::: Provided records :::
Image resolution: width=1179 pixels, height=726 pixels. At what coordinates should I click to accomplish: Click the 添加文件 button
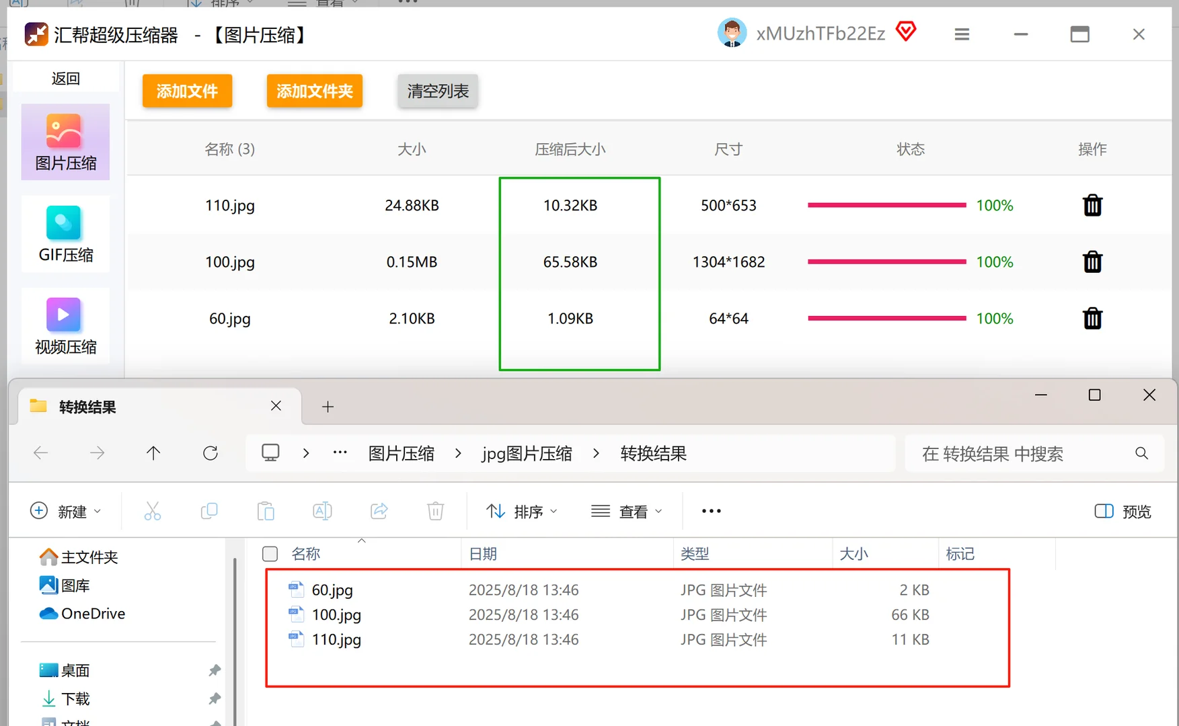(x=186, y=91)
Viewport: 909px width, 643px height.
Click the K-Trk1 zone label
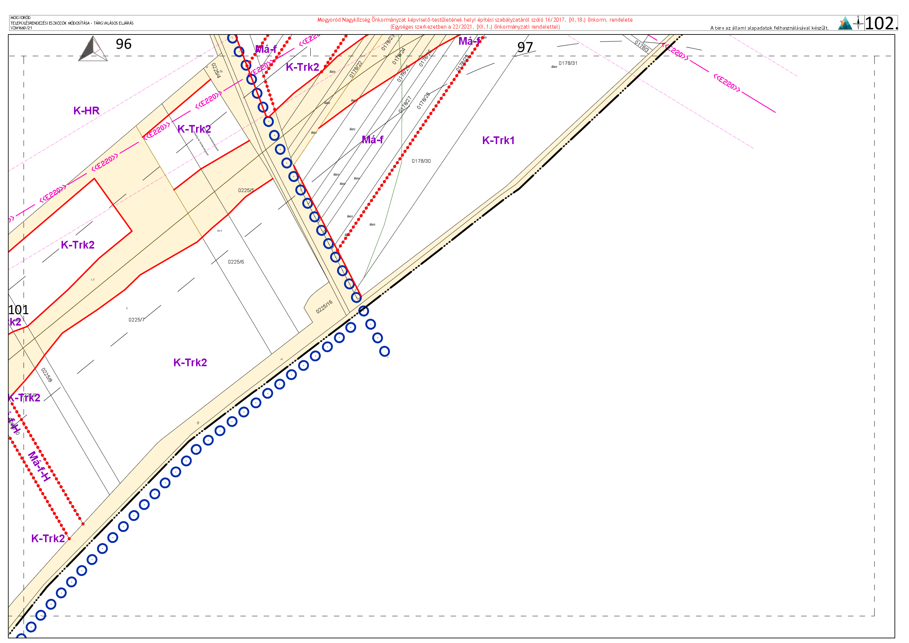coord(498,140)
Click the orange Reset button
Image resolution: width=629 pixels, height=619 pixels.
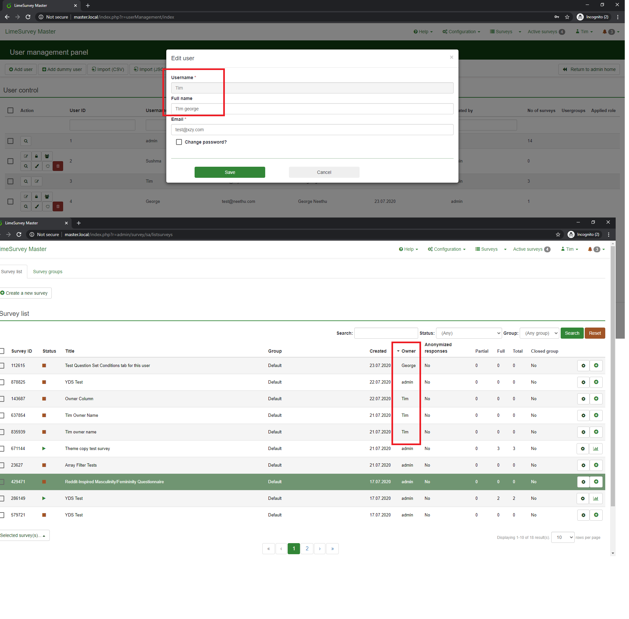(595, 333)
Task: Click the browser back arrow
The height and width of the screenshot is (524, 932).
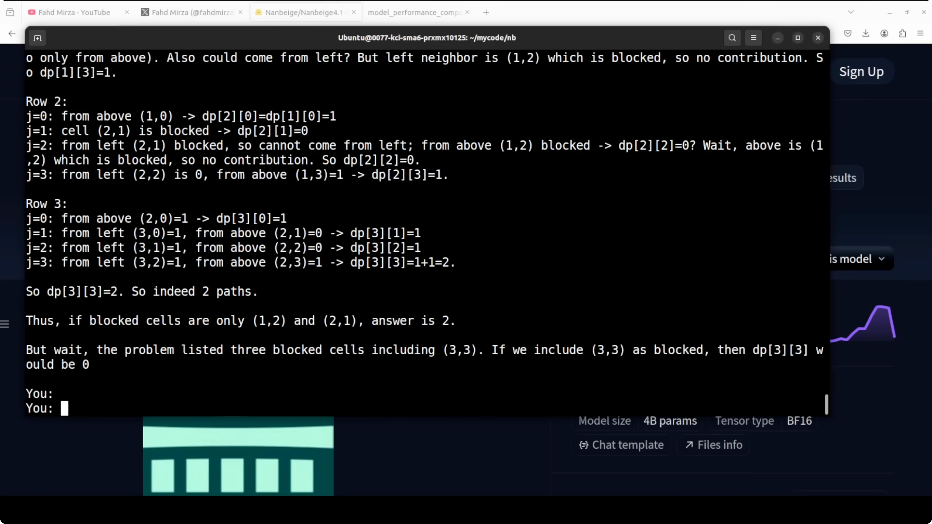Action: [12, 34]
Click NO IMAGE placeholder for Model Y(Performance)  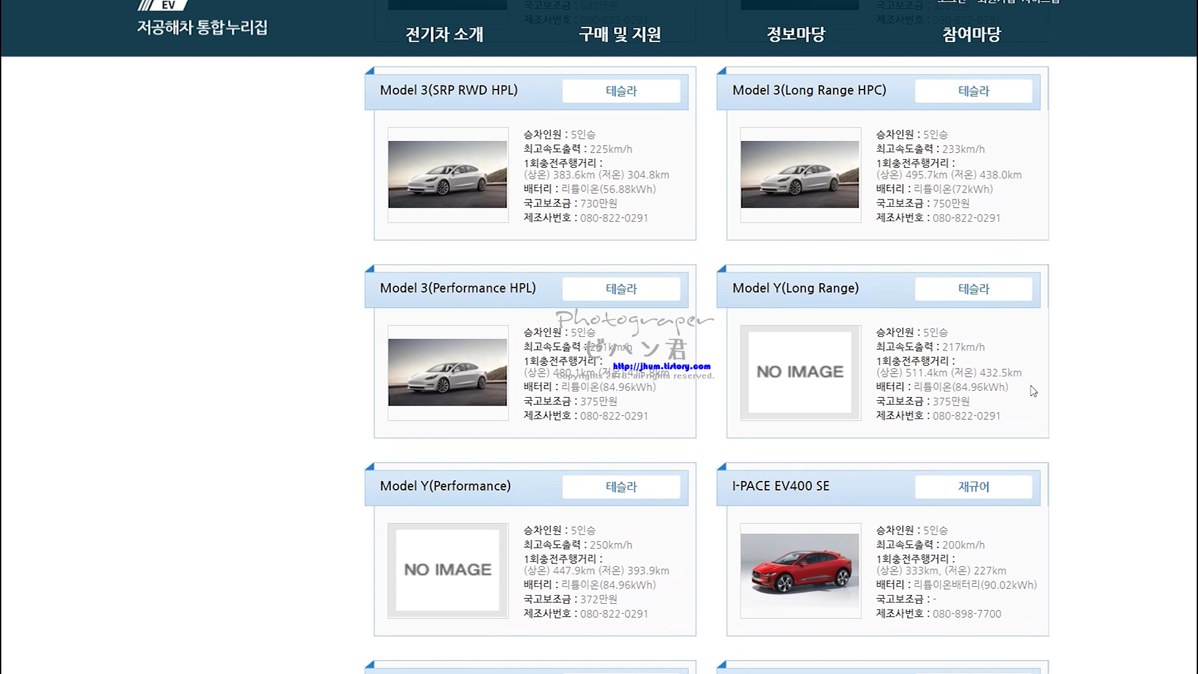(447, 570)
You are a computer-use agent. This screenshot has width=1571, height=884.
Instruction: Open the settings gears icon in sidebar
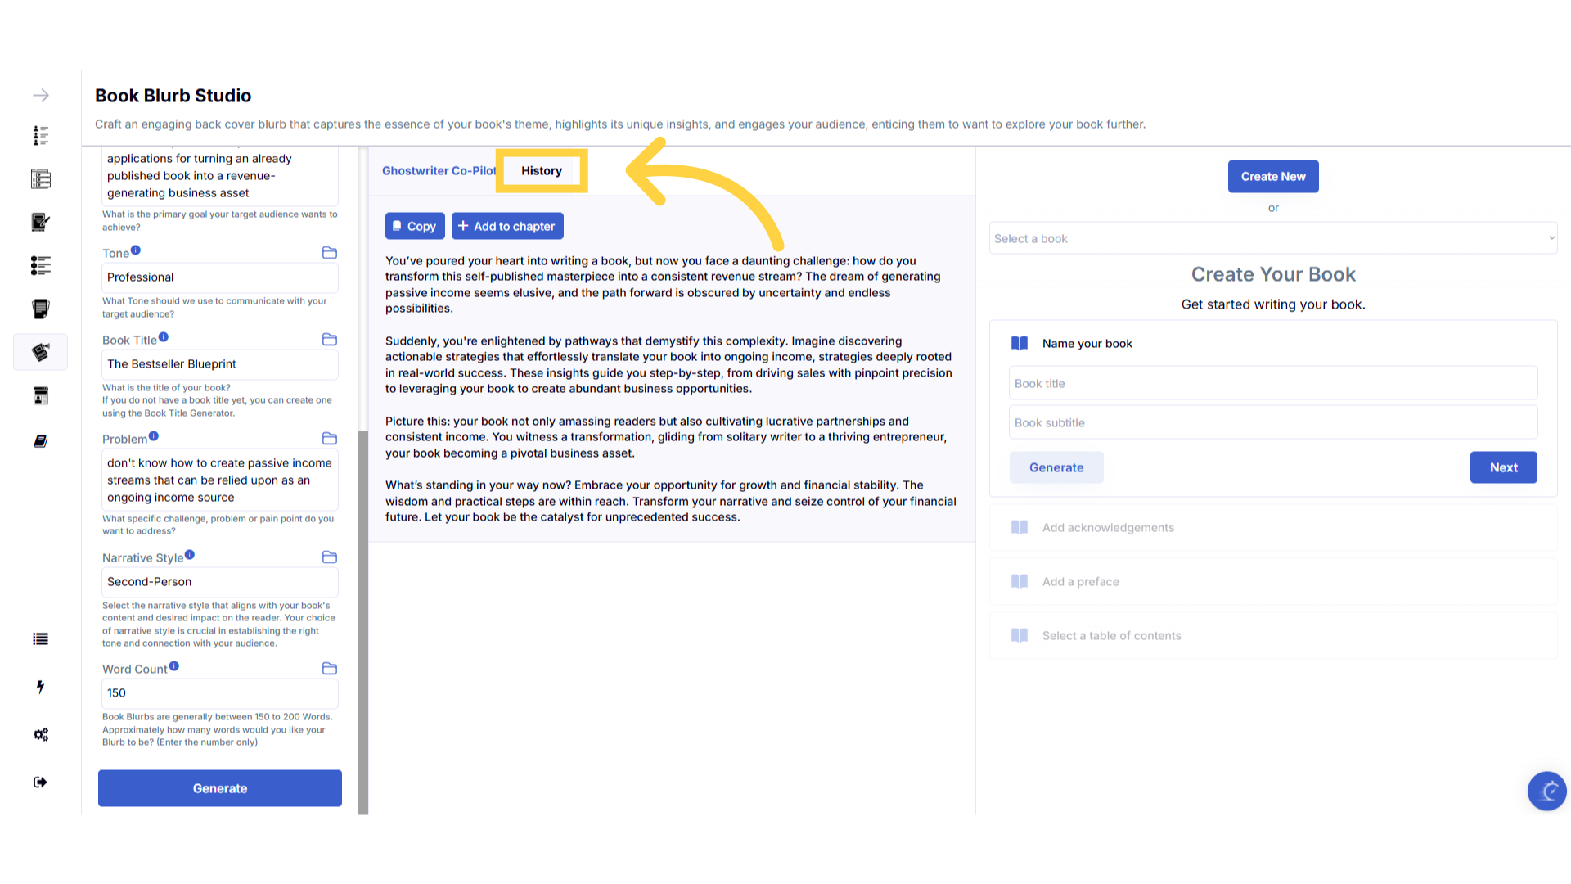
:::
**Task to complete**
Transcribe exactly, please, the lines between the start of the records above and the line holding "Task: Click the browser back arrow", counting both of those lines and omitting pictures.

**Finished exercise**
Image resolution: width=1179 pixels, height=726 pixels. At what coordinates should I click to accomplish: Click the 添加文件 button
(x=186, y=91)
Viewport: 909px width, 643px height.
Click the K-Trk1 zone label
coord(498,140)
Click the orange Reset button
Image resolution: width=629 pixels, height=619 pixels.
(595, 333)
Task: Click the browser back arrow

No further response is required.